Ce n'est évidemment pas par hasard que Liu Daoyu ne fait pas une critique fondamentale du stalinisme. Mao Zedong et le Parti Communiste chinois ont combattu les directives de Staline pour la Chine, mais n'ont rompu que partiellement avec le stalinisme. De celui-ci ils ont gardé le Parti unique, le rejet de la démocratie ouvrière comme moyen de faire fonctionner l'Etat ouvrier et le Parti, ainsi que la «théorie du socialisme dans un seul pays», une théorie taillée sur mesure pour les bureaucrates avides de tranquilité.

 

BUREAUCRATIE

 

Rupture avec le stalinisme et continuité avec lui. Celle combinaison maoïste s'explique par le fait que le Parti chinois, quoique révolutionnaire, était déjà profondément bureaucratisé avant la victoire de 1949. Après la victoire révolutionnaire, la bureaucratie va se développer très rapidement dans l'Etal ouvrier chinois, et produire en fin de compte un système politique semblable à celui qui existe en Union soviétique.

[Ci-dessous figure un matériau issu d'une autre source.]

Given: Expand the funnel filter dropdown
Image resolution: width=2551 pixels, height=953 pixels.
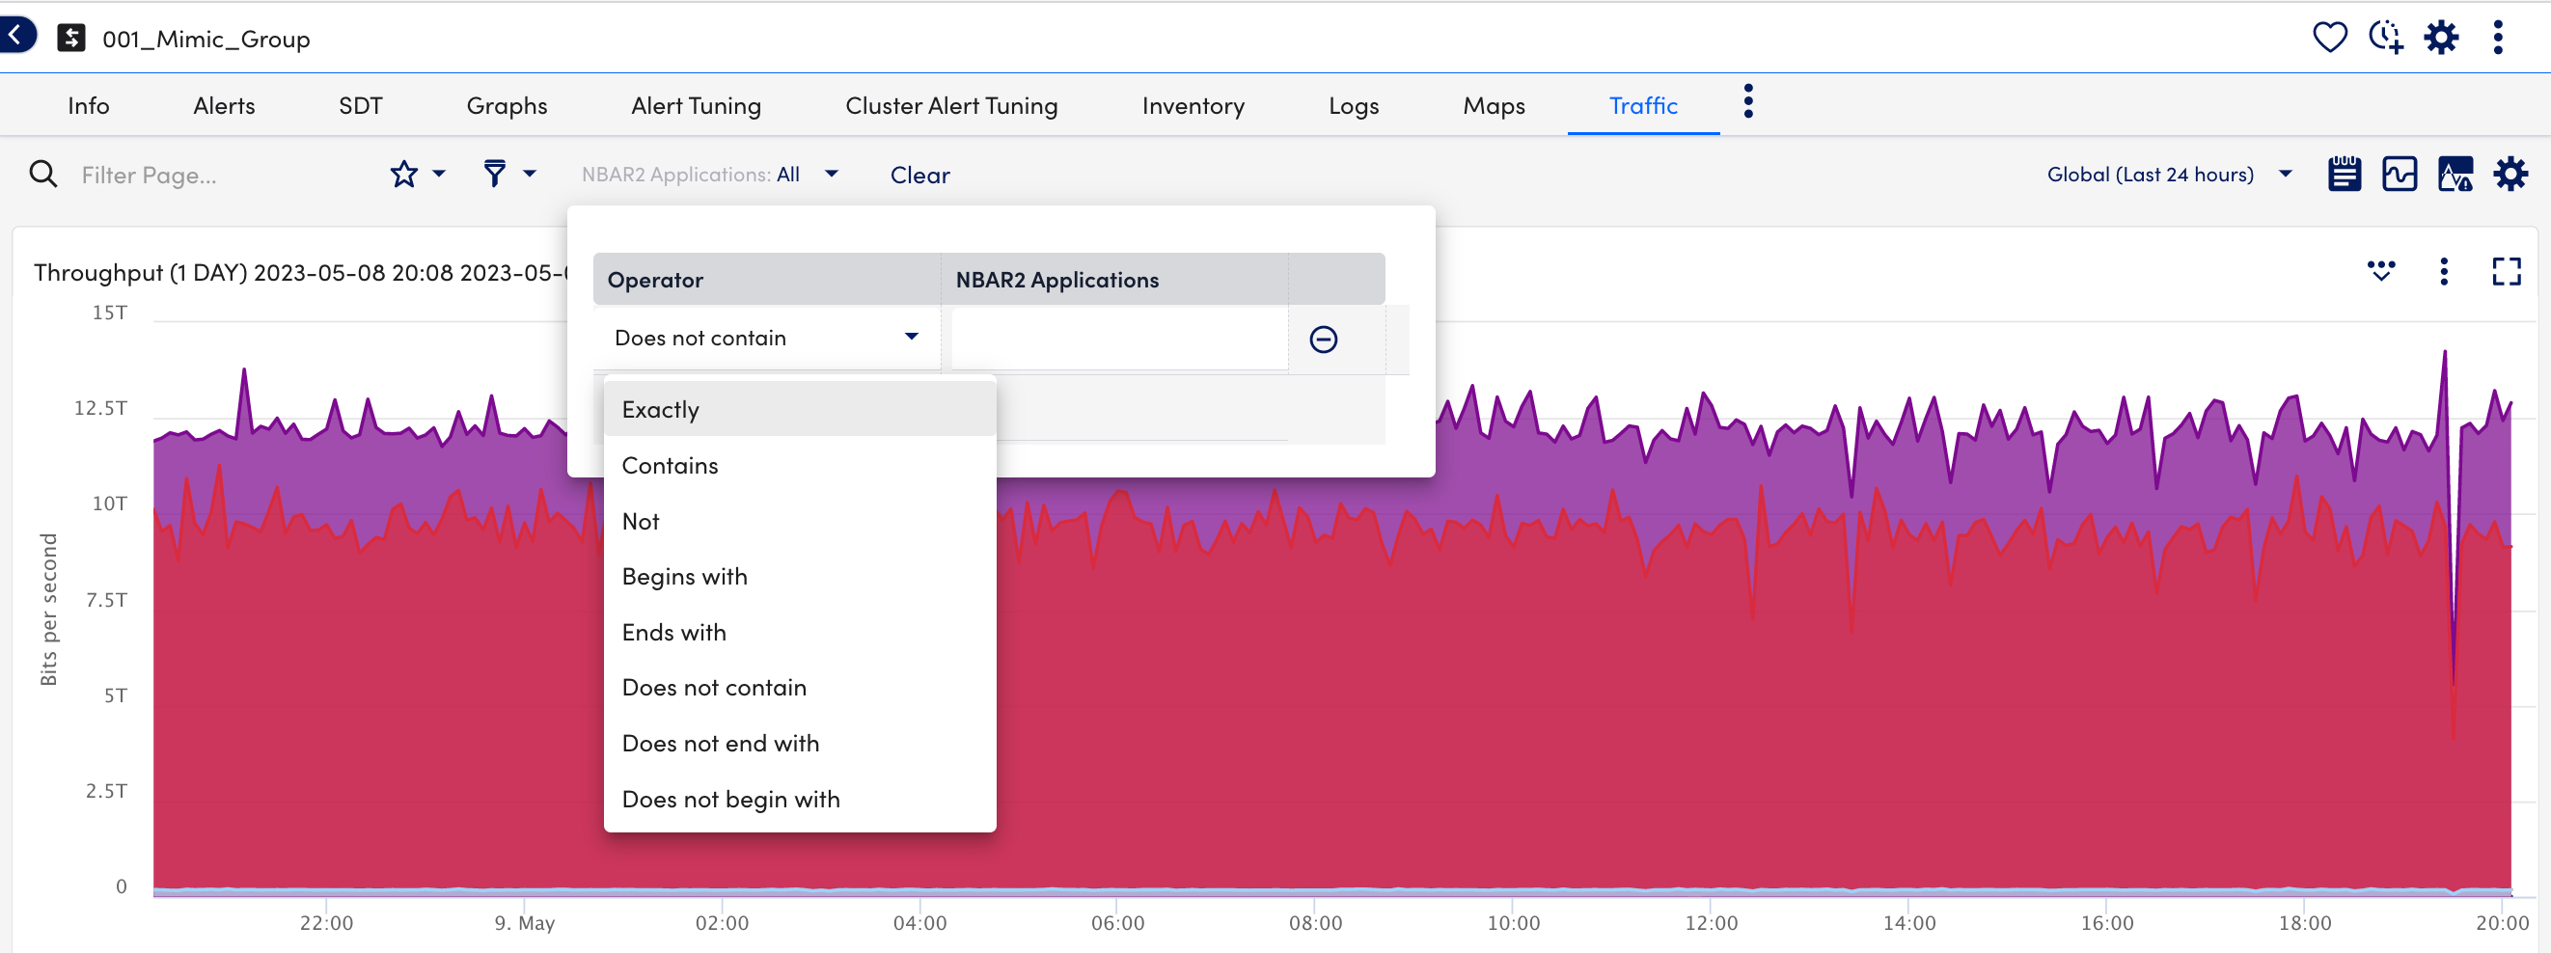Looking at the screenshot, I should (x=508, y=174).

L'attitude du Parti chinois et de Mao Zedong face à la révolution mondiale permet de mesurer cette évolution : en 1950 la Chine mobilisait un demi-million de volontaires internationalistes pour combattre l'impérialisme américain en Corée, mais en 1973 Mao Zedong faisait l'accolade au président américain Richard Nixon en pleine guerre du Vietnam. Mao Zedong trahissait la révolution vietnamienne comme Staline avant lui avait trahi la révolution chinoise...

 

Le bilan contradictoire de Mao prouve ainsi qu'une rupture partielle avec le stalinisme peut suffire à assurer une victoire révolutionnaire contre l'impérialisme, mais pas à guider les travailleurs vers la construction d'une société vraiment socialiste,  c'est-à-dire démocratique et autogestionnaire.

 

A.T.

La Gauche, septembre 1986

 

(1) Beijing Review Nr. 36 du 8 septembre 1986. Les citations de cet article sont traduites par nous de la revue en anglais.